=== ABOUT THIS TASK ===
Your reply should be a single number, the count of lines in the records that contain the string "size".

=== EXTRACTED RECORDS ===
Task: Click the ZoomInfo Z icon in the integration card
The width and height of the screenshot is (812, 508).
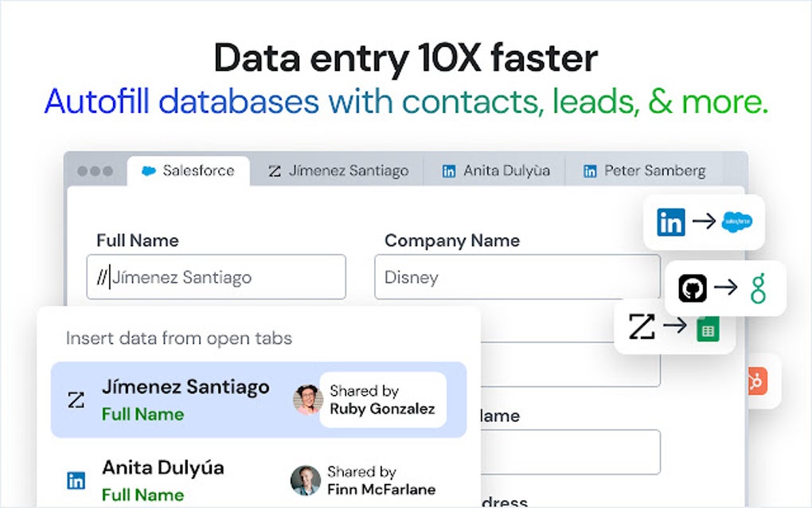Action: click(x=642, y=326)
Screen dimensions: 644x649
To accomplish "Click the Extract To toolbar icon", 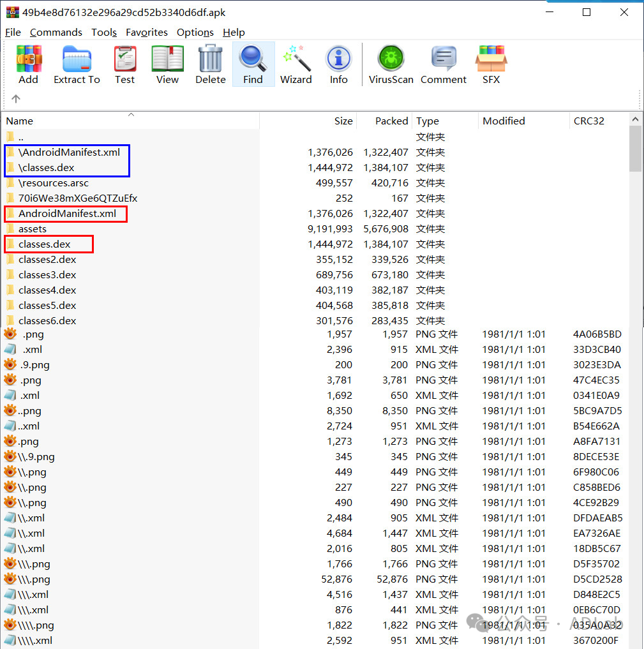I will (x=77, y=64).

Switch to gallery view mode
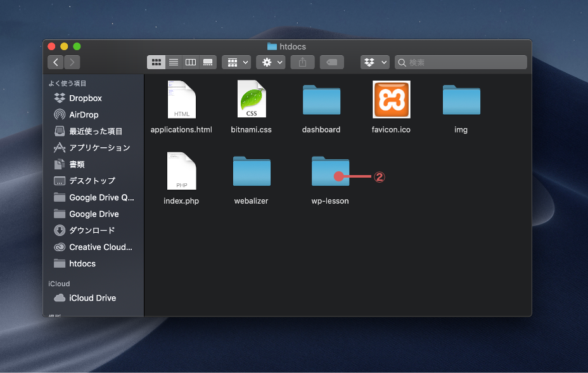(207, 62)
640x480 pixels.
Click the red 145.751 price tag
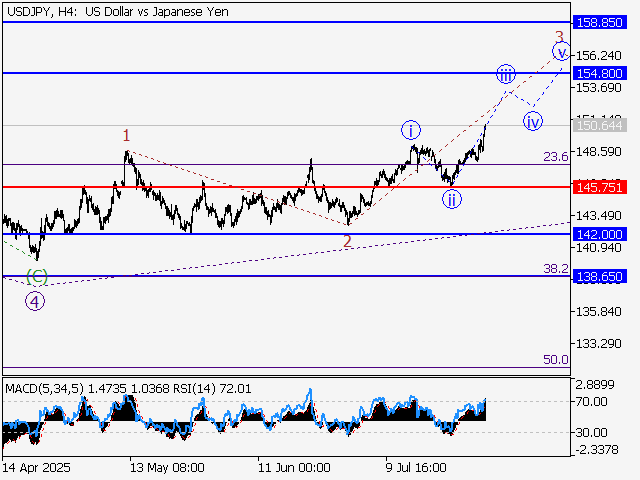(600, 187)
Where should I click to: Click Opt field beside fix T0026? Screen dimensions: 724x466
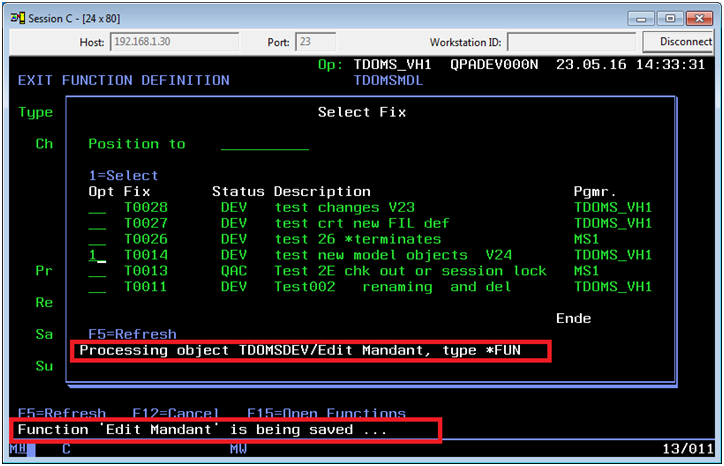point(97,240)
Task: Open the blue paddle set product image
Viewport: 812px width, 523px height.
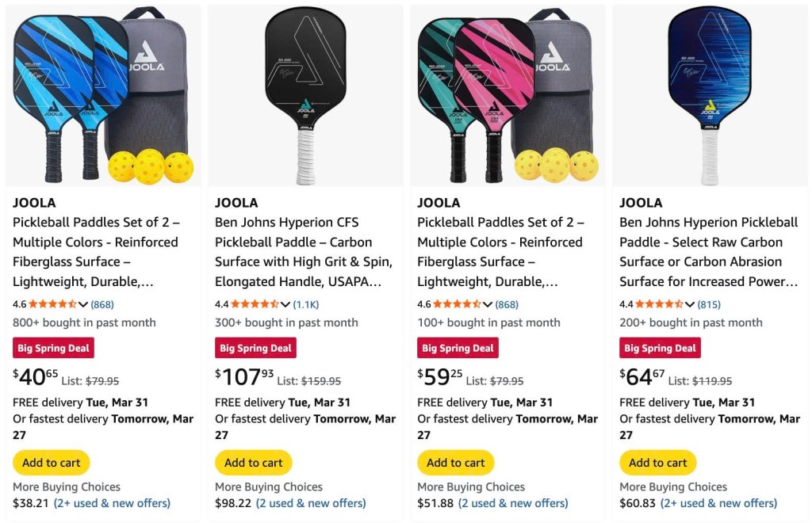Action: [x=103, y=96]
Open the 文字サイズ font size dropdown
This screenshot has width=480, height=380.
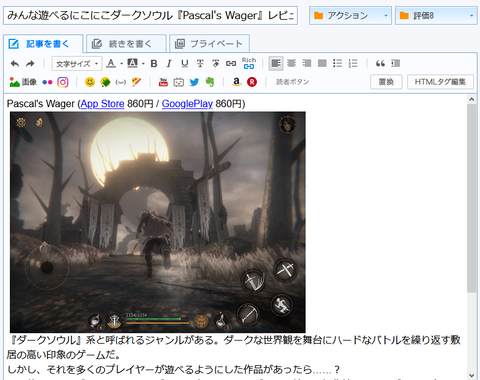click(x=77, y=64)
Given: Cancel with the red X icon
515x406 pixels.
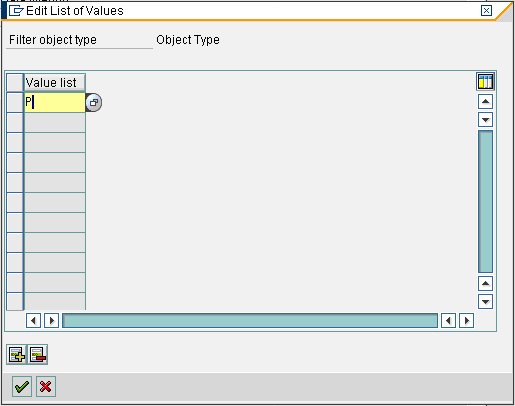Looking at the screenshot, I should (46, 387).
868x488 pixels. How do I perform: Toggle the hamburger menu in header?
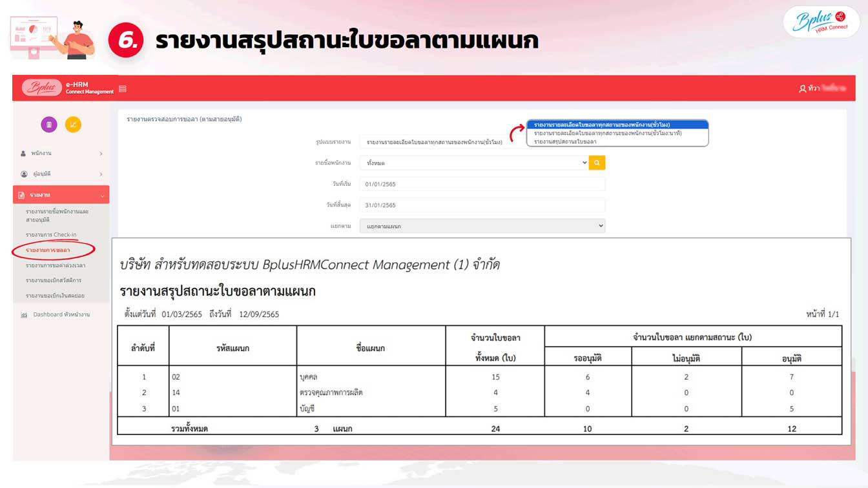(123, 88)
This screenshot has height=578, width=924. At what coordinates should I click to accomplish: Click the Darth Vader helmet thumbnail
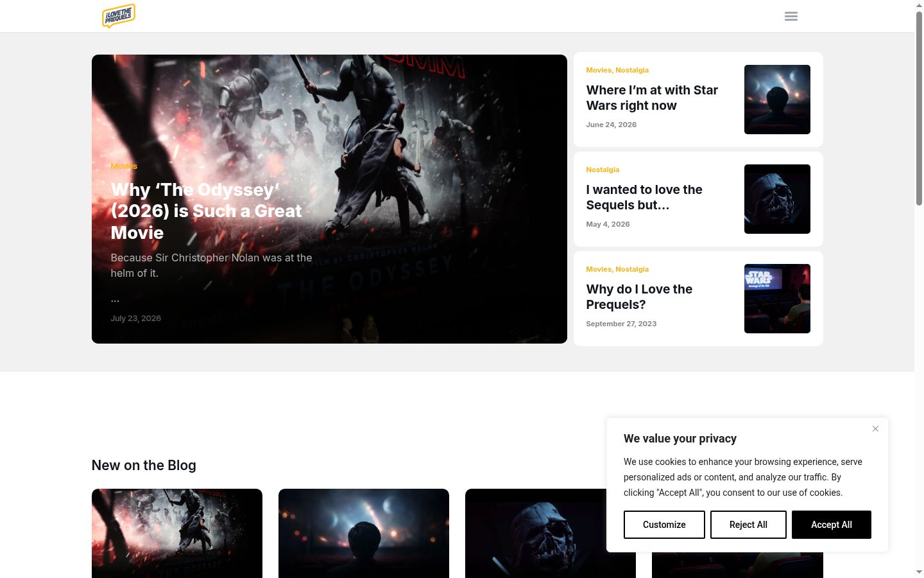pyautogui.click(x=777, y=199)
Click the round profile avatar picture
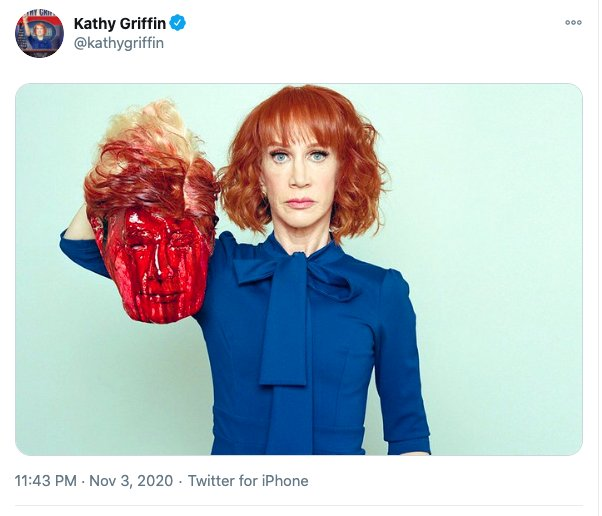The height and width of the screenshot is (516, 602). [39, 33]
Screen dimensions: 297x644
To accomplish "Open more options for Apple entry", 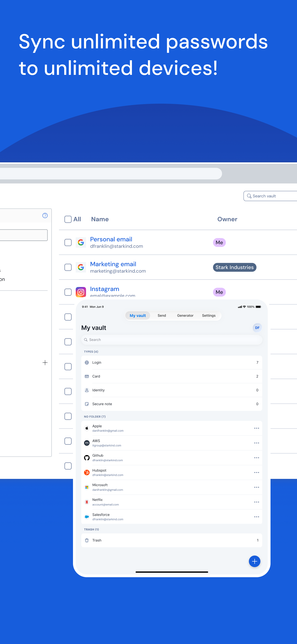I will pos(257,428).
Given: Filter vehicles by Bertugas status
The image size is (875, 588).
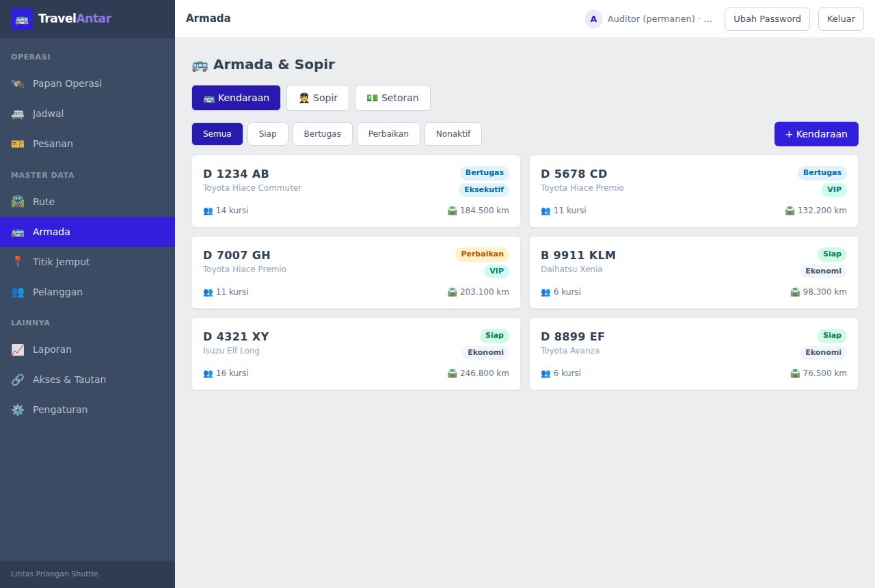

=== COMPLETED TASK ===
2